__REQUIRED ACTION__. Before copying, set aside the pictures; then restate exactly the lines from the one with "Uncheck OUT1 Configuration checkbox" through the last line of the records.

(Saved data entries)
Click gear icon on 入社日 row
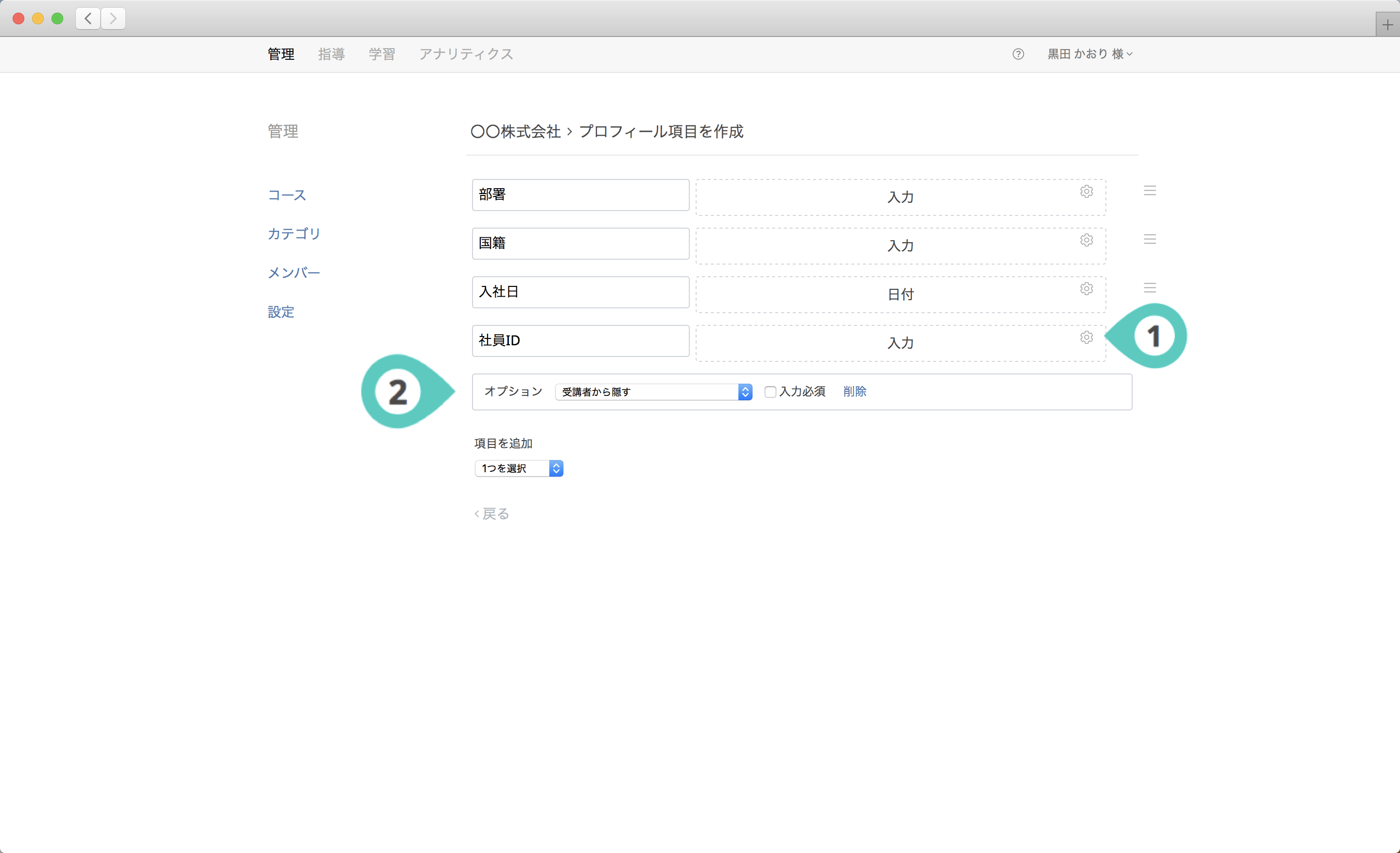This screenshot has height=853, width=1400. [1086, 289]
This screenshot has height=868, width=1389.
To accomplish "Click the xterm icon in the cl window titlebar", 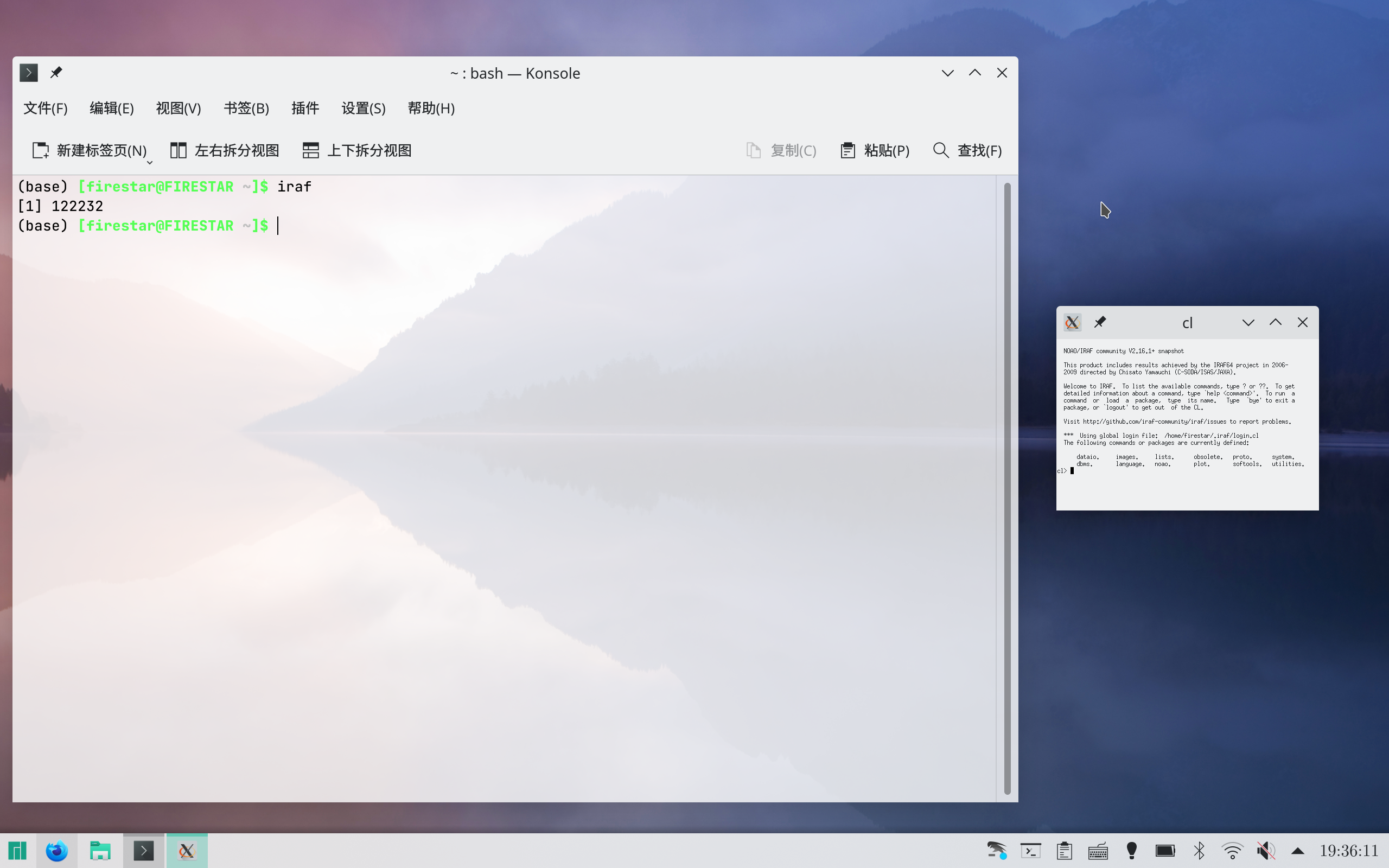I will click(1072, 322).
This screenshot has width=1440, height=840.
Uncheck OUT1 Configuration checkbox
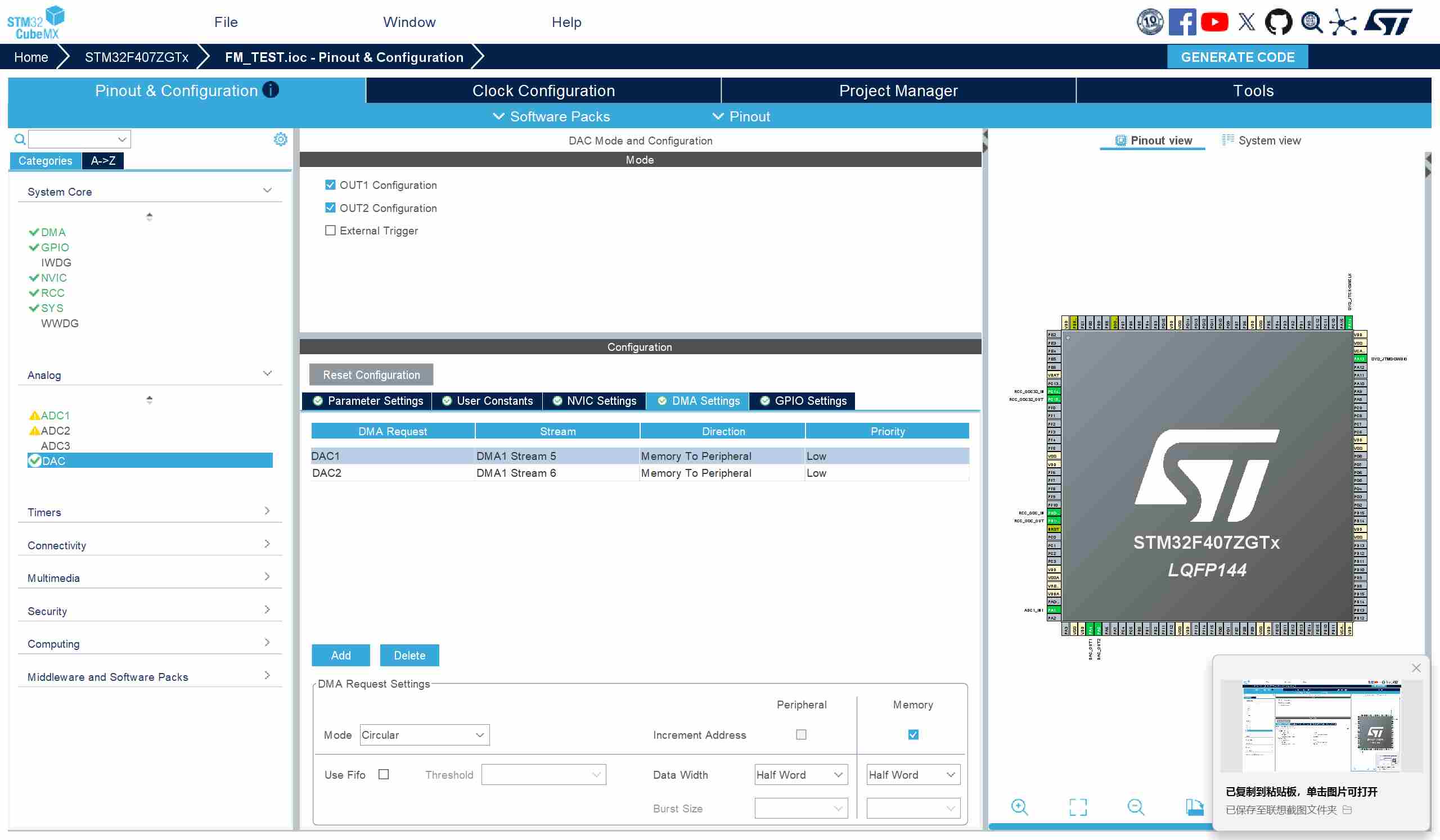330,184
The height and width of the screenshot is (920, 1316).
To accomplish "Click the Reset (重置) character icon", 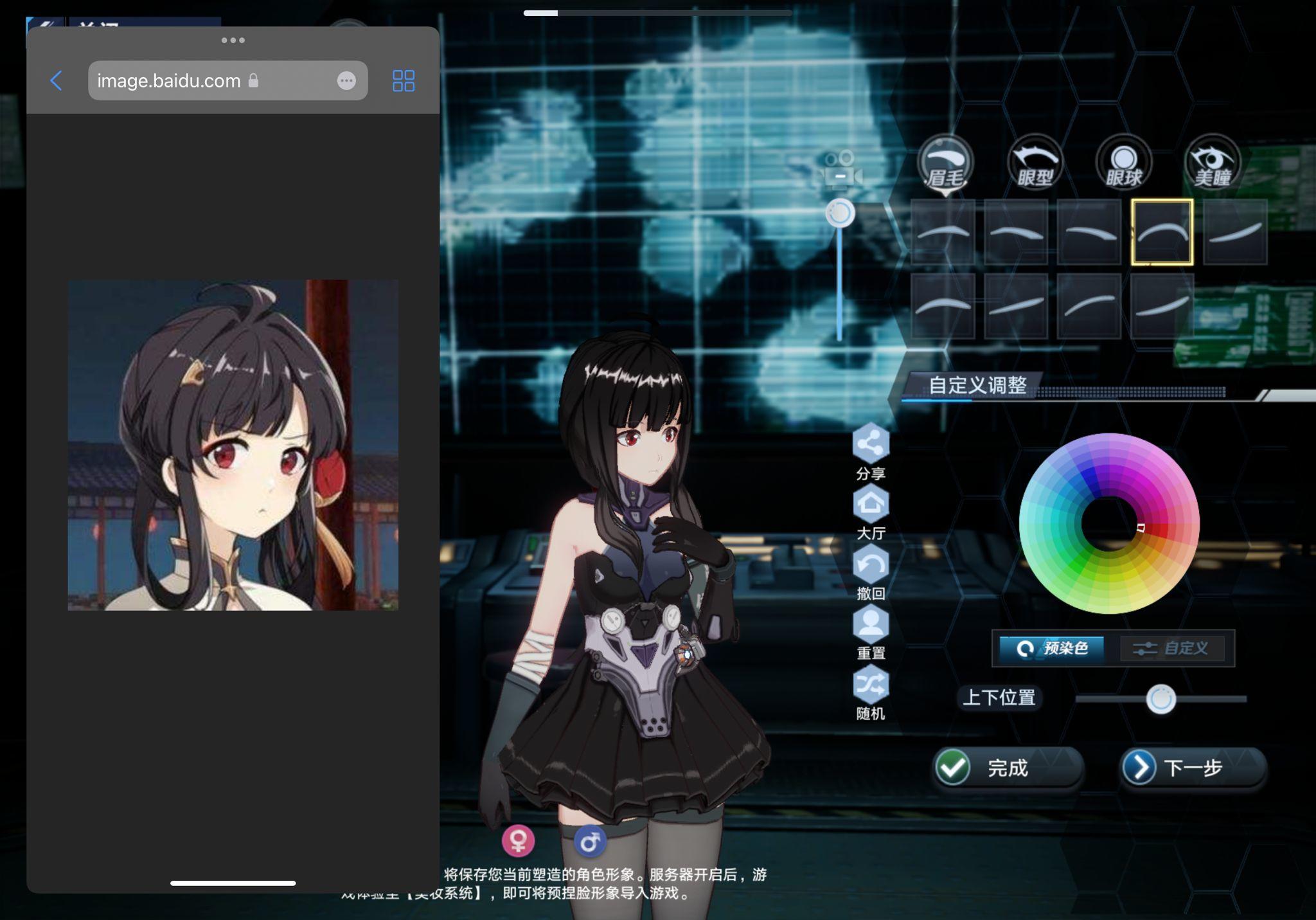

__ANSWER TO THIS TASK__.
Uncheck OUT1 Configuration checkbox
330,184
The height and width of the screenshot is (920, 1316).
To accomplish "Click the Reset (重置) character icon", 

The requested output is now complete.